Instruction: Format the rows from the line containing "Click the cascade windows icon in title bar" through the line containing "Action: pyautogui.click(x=32, y=45)" as a Markdown table with columns Nr and Line, numbering each row and omitting blank lines.

──────

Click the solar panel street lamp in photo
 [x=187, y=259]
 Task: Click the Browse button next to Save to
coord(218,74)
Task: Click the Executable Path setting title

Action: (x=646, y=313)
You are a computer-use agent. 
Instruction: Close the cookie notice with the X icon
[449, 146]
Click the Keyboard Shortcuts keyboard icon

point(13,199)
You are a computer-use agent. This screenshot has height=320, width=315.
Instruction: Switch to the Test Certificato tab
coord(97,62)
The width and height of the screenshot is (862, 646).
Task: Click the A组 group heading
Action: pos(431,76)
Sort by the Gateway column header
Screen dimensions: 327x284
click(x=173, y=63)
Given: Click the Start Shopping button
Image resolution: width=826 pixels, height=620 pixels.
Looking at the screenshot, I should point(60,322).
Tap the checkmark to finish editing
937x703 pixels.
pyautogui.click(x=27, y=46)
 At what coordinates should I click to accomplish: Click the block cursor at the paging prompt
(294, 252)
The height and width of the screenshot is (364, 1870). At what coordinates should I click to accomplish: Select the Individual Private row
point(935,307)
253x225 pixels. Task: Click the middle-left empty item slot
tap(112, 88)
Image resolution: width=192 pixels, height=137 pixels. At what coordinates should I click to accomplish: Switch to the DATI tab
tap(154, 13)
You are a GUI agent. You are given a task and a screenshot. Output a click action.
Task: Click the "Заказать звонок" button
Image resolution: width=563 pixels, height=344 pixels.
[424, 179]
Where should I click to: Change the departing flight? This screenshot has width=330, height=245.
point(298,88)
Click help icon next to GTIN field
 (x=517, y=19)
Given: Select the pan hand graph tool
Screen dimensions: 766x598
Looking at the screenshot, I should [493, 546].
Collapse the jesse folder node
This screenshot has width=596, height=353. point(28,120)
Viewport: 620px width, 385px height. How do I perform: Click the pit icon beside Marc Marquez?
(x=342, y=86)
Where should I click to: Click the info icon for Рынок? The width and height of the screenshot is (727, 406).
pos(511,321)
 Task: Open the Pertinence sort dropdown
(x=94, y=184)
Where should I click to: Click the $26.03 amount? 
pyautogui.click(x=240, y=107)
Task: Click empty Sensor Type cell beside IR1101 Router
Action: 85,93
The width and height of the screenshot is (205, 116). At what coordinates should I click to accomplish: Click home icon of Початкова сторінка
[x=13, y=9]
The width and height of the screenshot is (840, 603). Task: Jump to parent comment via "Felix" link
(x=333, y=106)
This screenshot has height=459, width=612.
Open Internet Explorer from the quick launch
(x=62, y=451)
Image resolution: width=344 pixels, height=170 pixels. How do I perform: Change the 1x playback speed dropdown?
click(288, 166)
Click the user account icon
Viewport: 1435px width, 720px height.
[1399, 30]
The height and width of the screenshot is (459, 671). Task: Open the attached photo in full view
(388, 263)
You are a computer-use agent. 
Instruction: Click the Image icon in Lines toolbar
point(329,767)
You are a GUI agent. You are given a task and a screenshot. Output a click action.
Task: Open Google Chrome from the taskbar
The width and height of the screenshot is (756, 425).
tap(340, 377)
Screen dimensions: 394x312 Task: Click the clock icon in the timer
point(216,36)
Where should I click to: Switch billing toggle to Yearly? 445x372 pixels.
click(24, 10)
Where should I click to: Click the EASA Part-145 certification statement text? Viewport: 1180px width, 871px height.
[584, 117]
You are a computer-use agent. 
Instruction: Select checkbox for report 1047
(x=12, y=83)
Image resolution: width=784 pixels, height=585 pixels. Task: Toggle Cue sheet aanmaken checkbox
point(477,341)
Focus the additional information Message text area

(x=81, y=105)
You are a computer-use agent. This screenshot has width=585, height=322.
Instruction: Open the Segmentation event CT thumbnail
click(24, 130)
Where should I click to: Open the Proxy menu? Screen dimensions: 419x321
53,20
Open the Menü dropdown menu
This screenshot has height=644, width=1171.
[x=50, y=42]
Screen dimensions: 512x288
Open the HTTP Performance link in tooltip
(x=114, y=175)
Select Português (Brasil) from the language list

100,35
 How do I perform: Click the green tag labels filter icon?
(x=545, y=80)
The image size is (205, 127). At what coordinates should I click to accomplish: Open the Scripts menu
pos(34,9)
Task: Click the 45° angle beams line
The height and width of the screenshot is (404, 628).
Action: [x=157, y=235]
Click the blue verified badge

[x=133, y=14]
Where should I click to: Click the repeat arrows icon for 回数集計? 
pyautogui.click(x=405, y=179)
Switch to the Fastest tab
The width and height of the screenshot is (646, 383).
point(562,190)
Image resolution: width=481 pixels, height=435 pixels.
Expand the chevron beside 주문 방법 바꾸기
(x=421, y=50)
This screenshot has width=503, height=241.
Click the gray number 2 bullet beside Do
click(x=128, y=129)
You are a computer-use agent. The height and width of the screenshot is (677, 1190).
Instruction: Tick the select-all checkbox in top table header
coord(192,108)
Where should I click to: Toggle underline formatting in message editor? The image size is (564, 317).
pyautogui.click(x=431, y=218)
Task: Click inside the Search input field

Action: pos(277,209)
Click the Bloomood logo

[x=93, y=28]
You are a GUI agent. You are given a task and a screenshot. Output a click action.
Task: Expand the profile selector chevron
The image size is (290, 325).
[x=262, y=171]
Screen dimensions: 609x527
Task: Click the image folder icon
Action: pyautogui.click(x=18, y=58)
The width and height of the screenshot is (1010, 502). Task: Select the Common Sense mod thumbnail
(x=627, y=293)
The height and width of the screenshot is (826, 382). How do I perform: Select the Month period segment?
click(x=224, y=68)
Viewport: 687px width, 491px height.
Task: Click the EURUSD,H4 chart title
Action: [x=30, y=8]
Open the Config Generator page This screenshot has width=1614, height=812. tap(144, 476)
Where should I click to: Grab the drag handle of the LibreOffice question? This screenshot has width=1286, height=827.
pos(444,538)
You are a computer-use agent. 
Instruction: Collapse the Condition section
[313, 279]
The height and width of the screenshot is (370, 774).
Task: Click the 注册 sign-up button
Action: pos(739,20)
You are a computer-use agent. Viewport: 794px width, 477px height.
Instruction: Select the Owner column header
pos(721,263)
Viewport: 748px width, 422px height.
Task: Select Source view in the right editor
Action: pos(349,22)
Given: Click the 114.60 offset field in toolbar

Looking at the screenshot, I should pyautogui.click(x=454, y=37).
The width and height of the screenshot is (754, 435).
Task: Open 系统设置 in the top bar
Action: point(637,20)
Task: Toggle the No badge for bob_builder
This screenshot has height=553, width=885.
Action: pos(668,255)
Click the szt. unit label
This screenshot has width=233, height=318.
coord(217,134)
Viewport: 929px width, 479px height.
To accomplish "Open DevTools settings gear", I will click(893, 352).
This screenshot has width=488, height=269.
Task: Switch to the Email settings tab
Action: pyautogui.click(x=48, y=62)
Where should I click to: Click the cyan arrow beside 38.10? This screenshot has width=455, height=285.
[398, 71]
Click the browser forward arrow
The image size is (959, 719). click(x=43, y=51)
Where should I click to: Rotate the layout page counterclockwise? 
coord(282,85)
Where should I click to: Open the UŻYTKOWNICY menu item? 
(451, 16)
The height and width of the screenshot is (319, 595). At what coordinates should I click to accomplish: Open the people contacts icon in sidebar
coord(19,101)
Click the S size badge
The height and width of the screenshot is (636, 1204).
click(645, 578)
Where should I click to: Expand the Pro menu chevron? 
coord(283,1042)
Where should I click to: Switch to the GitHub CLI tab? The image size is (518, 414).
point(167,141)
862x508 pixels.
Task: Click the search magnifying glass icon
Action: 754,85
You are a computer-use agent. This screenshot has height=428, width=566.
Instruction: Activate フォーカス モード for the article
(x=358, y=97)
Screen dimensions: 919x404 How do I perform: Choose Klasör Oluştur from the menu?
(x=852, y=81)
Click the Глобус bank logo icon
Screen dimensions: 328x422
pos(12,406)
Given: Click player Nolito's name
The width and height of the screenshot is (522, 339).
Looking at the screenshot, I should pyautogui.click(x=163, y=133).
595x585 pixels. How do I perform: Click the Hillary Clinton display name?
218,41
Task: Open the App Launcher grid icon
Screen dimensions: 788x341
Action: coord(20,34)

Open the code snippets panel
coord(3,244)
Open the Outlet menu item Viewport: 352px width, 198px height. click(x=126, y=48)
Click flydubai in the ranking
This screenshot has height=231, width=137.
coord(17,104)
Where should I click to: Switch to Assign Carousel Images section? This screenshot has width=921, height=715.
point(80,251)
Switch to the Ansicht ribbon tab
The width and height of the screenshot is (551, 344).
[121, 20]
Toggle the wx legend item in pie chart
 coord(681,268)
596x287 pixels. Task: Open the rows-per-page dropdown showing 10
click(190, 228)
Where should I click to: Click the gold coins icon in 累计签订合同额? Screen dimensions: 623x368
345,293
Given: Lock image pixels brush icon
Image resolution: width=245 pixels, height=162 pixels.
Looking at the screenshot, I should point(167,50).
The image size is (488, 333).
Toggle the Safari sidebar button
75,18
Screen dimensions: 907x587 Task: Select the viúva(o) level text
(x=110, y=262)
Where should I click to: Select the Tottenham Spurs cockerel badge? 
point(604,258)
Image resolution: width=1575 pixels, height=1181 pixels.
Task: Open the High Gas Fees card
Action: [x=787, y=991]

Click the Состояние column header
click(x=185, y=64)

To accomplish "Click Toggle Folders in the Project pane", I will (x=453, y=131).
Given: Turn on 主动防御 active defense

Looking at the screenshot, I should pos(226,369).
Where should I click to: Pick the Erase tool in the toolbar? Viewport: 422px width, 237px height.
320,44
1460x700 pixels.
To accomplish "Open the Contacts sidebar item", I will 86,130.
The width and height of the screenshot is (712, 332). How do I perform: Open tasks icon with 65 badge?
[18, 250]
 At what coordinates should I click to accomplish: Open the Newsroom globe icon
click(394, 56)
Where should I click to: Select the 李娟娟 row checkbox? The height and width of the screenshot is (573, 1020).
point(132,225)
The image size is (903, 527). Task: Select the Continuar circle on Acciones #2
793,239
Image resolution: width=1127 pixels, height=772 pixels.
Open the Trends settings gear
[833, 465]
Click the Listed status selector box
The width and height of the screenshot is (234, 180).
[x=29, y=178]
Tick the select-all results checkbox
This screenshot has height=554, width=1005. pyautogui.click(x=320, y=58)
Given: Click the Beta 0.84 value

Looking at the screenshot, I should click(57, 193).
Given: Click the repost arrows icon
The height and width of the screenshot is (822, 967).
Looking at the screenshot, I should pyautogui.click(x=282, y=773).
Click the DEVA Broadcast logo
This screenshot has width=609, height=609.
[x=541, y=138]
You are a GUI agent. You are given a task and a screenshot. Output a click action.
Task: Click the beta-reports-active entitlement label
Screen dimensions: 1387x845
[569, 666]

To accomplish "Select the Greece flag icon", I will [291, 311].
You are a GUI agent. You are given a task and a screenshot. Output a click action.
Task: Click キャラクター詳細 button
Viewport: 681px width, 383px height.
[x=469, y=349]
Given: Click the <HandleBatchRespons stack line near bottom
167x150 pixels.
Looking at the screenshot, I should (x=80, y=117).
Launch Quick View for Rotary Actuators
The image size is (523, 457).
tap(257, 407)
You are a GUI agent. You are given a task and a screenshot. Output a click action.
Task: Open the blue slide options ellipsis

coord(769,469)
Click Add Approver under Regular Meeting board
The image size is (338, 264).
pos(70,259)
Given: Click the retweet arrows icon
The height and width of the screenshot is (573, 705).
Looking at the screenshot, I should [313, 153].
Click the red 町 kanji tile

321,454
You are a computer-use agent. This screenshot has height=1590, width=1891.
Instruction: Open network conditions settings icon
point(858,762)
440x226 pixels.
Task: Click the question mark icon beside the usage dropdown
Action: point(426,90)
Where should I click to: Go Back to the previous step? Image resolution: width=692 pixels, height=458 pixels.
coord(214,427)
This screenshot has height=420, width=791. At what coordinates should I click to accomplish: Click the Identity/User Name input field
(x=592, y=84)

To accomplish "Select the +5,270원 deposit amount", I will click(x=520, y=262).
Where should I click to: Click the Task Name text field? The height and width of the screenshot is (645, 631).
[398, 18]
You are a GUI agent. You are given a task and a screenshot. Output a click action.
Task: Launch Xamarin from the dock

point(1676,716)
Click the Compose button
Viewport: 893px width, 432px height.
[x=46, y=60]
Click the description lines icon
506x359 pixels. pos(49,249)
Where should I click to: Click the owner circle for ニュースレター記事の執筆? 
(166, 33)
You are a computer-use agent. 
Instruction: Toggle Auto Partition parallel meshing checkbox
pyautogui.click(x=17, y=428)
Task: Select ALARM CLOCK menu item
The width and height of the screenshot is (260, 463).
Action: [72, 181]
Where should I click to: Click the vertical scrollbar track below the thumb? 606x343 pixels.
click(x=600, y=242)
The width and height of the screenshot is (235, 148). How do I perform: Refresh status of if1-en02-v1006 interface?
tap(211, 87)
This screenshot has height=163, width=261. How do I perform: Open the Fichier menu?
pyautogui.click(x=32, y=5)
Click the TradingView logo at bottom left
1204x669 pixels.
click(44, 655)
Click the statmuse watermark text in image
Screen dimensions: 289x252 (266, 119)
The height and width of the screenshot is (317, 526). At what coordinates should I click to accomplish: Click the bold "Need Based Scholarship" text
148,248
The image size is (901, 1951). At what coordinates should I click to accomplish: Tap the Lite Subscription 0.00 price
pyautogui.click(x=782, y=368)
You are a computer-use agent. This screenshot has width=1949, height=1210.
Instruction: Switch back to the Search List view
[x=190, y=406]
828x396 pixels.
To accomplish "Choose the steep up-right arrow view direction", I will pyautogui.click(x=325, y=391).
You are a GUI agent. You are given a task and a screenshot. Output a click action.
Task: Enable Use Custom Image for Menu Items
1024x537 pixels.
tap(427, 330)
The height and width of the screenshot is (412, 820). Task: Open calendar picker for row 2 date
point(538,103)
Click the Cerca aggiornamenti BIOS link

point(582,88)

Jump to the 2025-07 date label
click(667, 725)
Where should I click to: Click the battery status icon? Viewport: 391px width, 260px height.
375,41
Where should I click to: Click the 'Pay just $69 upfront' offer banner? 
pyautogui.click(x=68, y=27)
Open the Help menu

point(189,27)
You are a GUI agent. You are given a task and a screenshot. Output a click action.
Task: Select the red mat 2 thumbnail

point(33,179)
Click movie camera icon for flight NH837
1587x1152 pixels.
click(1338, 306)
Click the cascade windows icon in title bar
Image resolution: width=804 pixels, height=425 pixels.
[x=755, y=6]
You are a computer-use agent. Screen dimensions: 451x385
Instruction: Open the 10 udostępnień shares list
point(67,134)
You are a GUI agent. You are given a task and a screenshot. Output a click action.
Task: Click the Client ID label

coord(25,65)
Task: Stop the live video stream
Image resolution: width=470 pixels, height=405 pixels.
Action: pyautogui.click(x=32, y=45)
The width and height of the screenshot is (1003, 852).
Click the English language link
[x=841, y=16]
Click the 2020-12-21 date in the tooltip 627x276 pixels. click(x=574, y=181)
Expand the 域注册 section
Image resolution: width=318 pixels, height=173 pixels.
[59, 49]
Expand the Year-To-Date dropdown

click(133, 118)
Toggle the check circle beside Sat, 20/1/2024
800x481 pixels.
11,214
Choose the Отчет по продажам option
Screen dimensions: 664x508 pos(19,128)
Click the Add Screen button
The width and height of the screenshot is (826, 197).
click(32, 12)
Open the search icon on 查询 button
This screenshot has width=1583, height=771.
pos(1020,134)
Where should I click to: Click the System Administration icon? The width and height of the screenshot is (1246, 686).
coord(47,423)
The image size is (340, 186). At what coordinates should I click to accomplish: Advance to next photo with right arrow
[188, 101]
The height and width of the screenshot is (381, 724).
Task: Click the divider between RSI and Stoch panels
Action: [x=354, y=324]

──────

Correct result:
| Nr | Line |
|---|---|
| 1 | Click the cascade windows icon in title bar |
| 2 | Image resolution: width=804 pixels, height=425 pixels. |
| 3 | [x=755, y=6] |
| 4 | You are a computer-use agent. Screen dimensions: 451x385 |
| 5 | Instruction: Open the 10 udostępnień shares list |
| 6 | point(67,134) |
| 7 | You are a GUI agent. You are given a task and a screenshot. Output a click action. |
| 8 | Task: Click the Client ID label |
| 9 | coord(25,65) |
| 10 | Task: Stop the live video stream |
| 11 | Image resolution: width=470 pixels, height=405 pixels. |
| 12 | Action: pyautogui.click(x=32, y=45) |